Exercise instructions: The answer must consist of every line below that holds the word "link".

Available records:
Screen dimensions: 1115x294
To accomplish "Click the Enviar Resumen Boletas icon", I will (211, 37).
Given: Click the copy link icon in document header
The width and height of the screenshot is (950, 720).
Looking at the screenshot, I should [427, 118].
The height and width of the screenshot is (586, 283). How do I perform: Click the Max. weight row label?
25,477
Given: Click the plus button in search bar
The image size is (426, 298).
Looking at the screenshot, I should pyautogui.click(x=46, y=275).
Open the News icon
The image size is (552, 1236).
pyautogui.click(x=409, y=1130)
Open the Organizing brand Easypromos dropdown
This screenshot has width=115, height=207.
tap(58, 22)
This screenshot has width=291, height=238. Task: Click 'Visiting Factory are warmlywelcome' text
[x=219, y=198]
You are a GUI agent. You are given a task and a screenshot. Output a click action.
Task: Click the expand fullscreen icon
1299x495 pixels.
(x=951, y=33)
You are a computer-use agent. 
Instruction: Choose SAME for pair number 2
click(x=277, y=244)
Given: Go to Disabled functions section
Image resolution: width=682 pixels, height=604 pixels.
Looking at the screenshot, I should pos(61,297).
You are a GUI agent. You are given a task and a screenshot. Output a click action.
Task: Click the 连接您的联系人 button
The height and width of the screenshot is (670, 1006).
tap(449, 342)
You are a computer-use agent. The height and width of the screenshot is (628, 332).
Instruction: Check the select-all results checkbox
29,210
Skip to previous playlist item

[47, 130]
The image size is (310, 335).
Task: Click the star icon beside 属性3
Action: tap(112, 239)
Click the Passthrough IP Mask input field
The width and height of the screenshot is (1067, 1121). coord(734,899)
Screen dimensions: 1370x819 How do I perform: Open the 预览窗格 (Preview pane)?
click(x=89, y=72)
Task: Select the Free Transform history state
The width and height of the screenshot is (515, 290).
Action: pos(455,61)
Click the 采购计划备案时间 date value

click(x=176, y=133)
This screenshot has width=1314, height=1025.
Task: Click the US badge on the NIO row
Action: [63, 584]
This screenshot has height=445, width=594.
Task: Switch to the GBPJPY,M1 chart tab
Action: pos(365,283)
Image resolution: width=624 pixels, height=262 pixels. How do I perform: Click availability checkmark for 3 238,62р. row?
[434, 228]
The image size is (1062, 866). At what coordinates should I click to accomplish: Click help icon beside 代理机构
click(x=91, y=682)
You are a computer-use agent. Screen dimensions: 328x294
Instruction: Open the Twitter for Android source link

Your response:
Given: Click the copy link icon in document header
Instruction: Open the Twitter for Android source link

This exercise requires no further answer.